Some investors and advisors are using high-yield bonds as an equity proxy after the financial crisis, says Josh Brown at The Reformed Broker blog. “[I]t’s also something I’ve seen other financial advisors doing as a half-way measure toward coaxing their risk-averse clients off the sidelines without putting them into a higher equity weighting,” he wrote.

Credit spreads provide ‘cushion’

Fran Rodilosso, fixed income portfolio manager at Market Vectors ETFs, is in the camp that high-yield bonds are not in a bubble.

“I think there is a difference so far between what we are seeing at the beginning of 2013 and the type of credit bubbles we have seen historically. A bubble is built on excessive leverage, and modern bubbles have been fueled by leveraged buyouts, real estate speculation, and structured products with a high degree of embedded leverage,” said Rodilosso.
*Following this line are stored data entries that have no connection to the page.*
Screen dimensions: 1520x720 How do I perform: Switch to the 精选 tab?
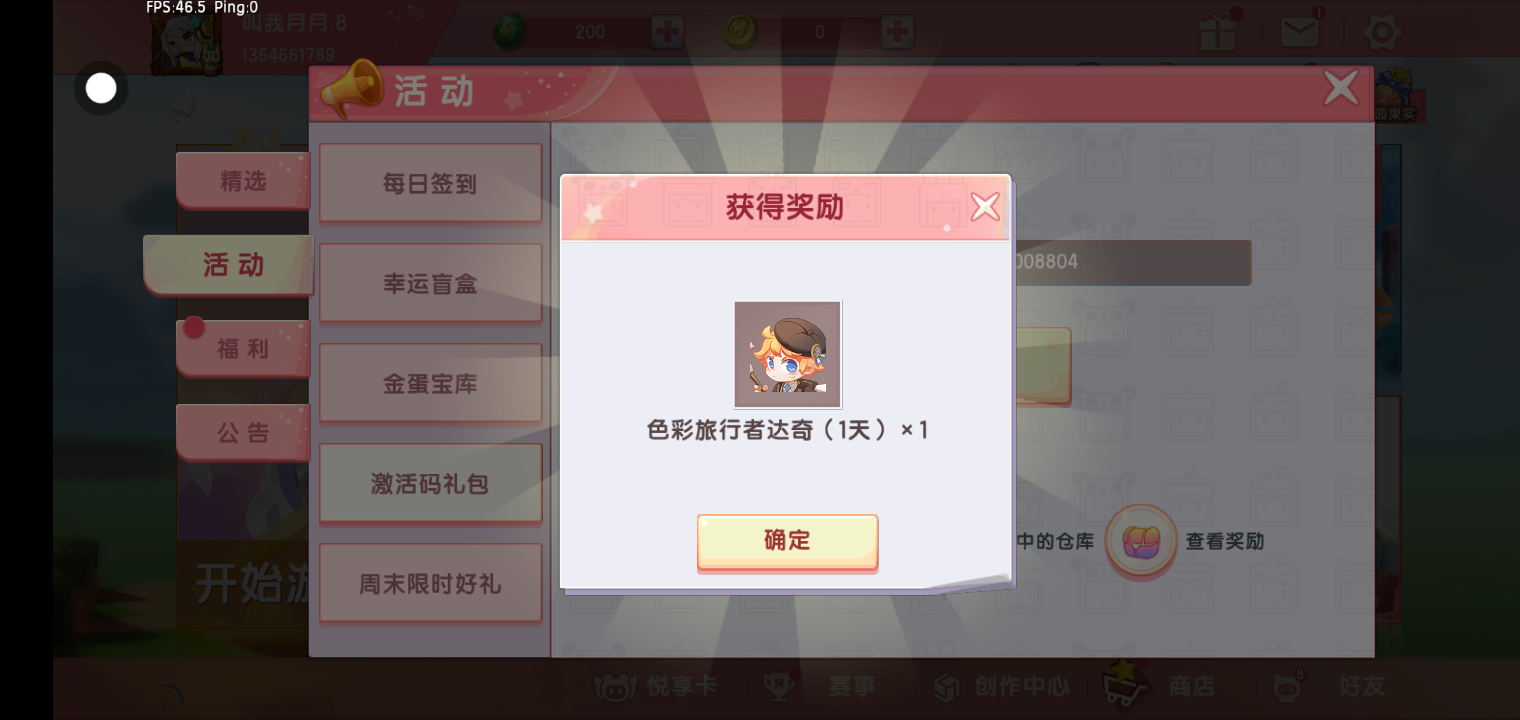tap(243, 180)
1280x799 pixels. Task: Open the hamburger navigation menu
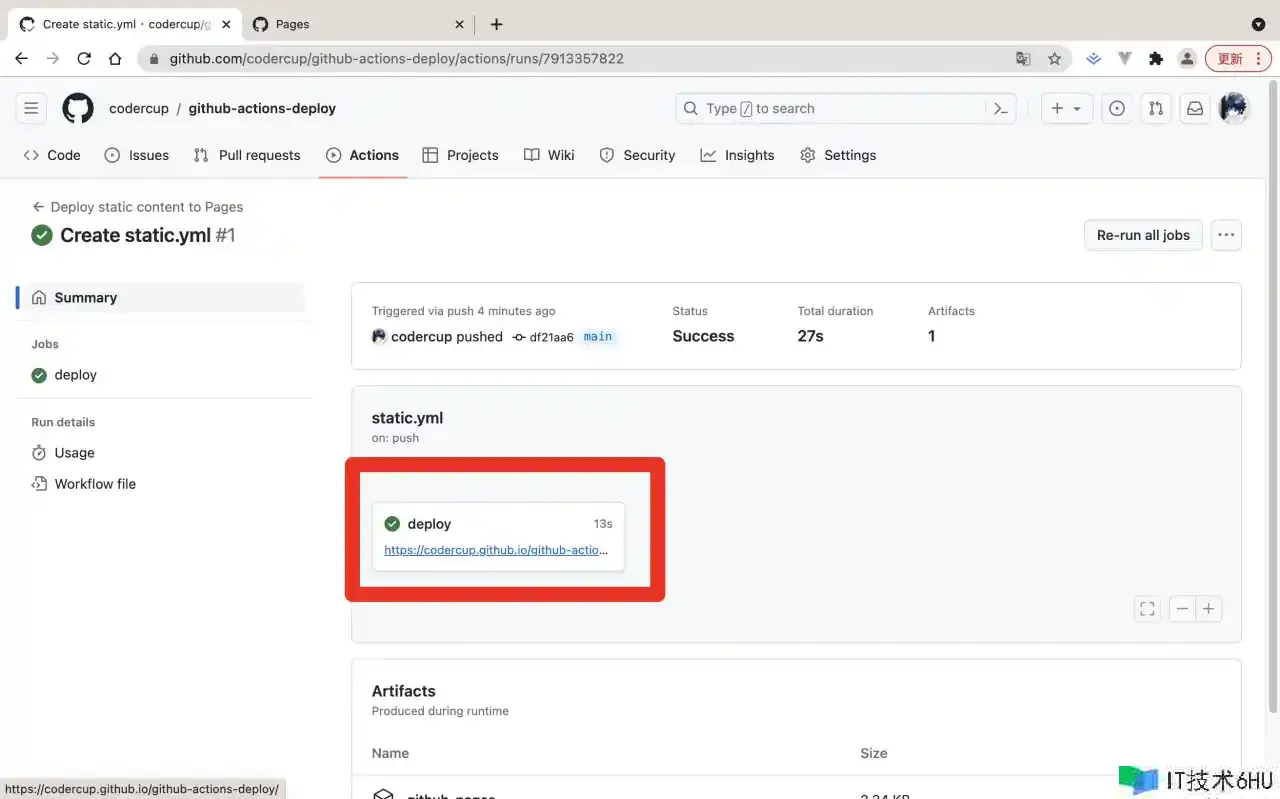31,108
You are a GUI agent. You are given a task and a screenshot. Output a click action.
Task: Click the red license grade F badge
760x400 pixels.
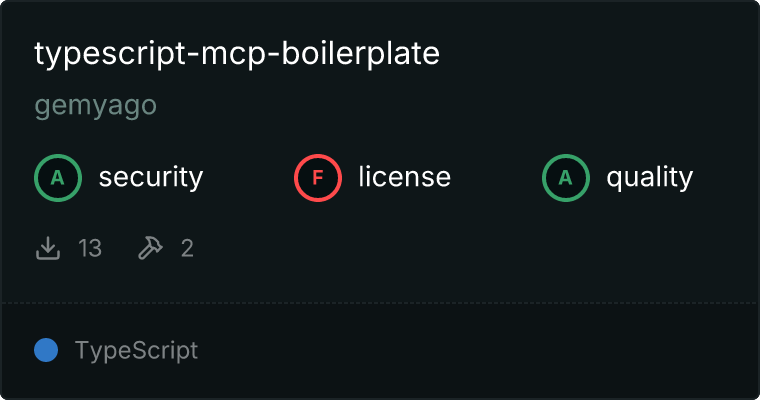317,178
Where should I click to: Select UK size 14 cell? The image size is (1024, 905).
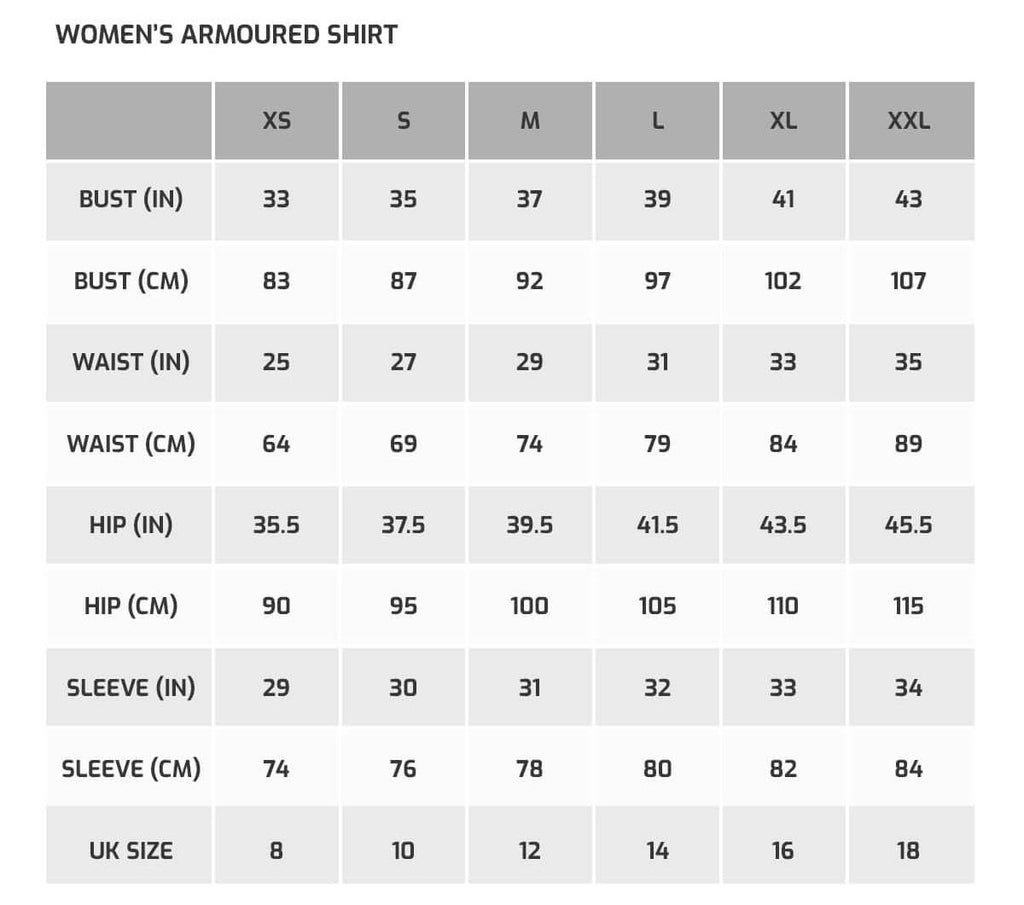pyautogui.click(x=657, y=850)
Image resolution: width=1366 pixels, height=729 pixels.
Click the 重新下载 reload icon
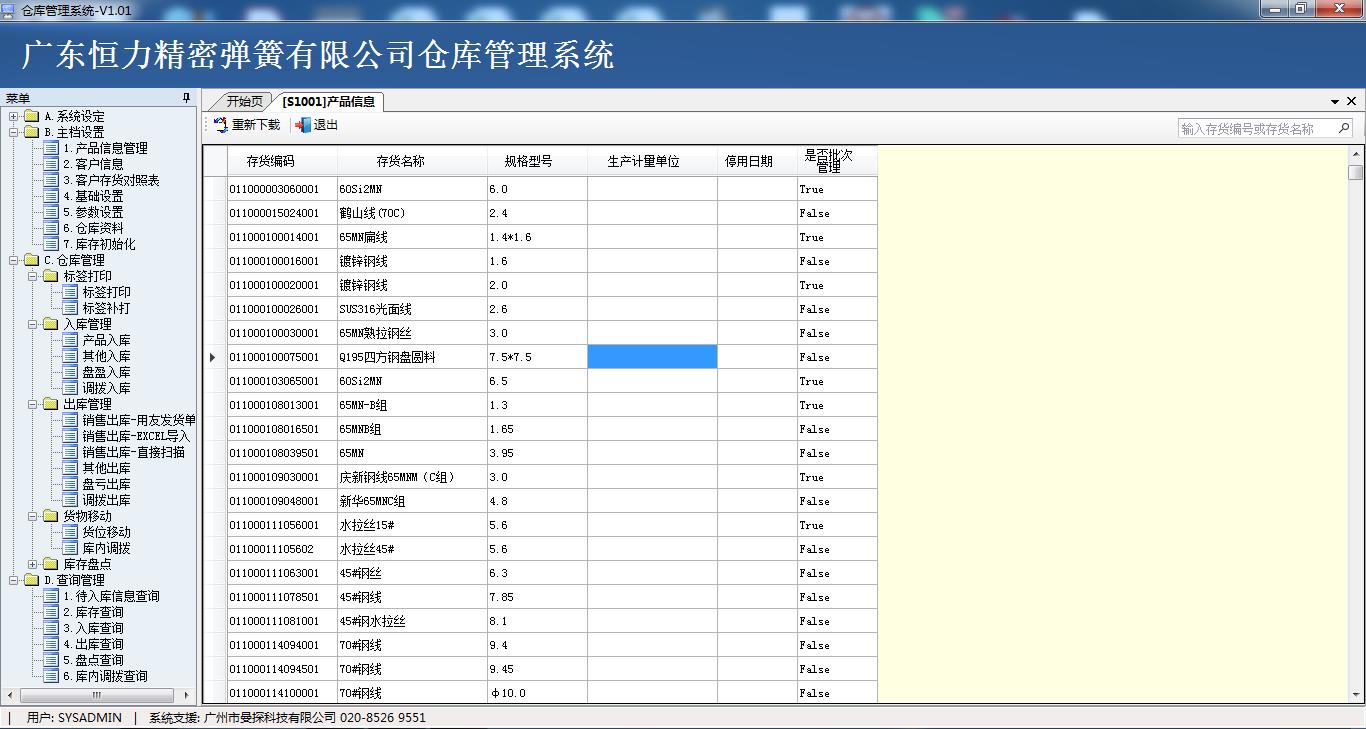pos(221,125)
“No doubt some of these phenomena are creeping back into the market, and leverage at the company level, to generalize, did start rising during the latter part of 2012,” he added. “But whereas during a more ‘classic’ bubble a vast majority of debt issuance has historically funded takeovers, dividends, and massive capital spending, 2012’s record issuance was still, for the most part, done for the purpose of refinancing. That refinancing was done at lower interest rates, reducing the cost of debt for many borrowers, while also reducing the amount to be paid back over the next two years.”

Rodilosso manages Market Vectors Fallen Angel High Yield Bond ETF (NYSEArca: ANGL) and several other fixed-income ETFs at Market Vectors, a unit of Van Eck Global.

“Yields have been pushed down by a highly aggressive central bank policy, with the result that yield-oriented investors have been pushed into owning lower-rated credits. As a result, the yields on riskier debt are as low as they have ever been. But the credit spreads, the difference between the yield on a high yield bond and a Treasury security, are actually closer to their historic average,” he noted.

According to Rodilosso, that fact implies that there still remains some cushion in high yield bonds against a moderate rise in interest rates, a cushion he notes we are already seeing in action thus far in 2013.

“I think the point is that bonds are not ‘cheap’ in the sense that there is considerably less upside than there was a year ago, and credit markets are vulnerable to a significantly higher move in US interest rates,” he said. “But, putting aside the actions of the federal government, the private sector does not yet appear to me to be at the excessive level of leverage that would lead to imminent liquidity issues and a spike in default rates, at least not yet.”

Full disclosure: Tom Lydon’s clients own HYG and JNK.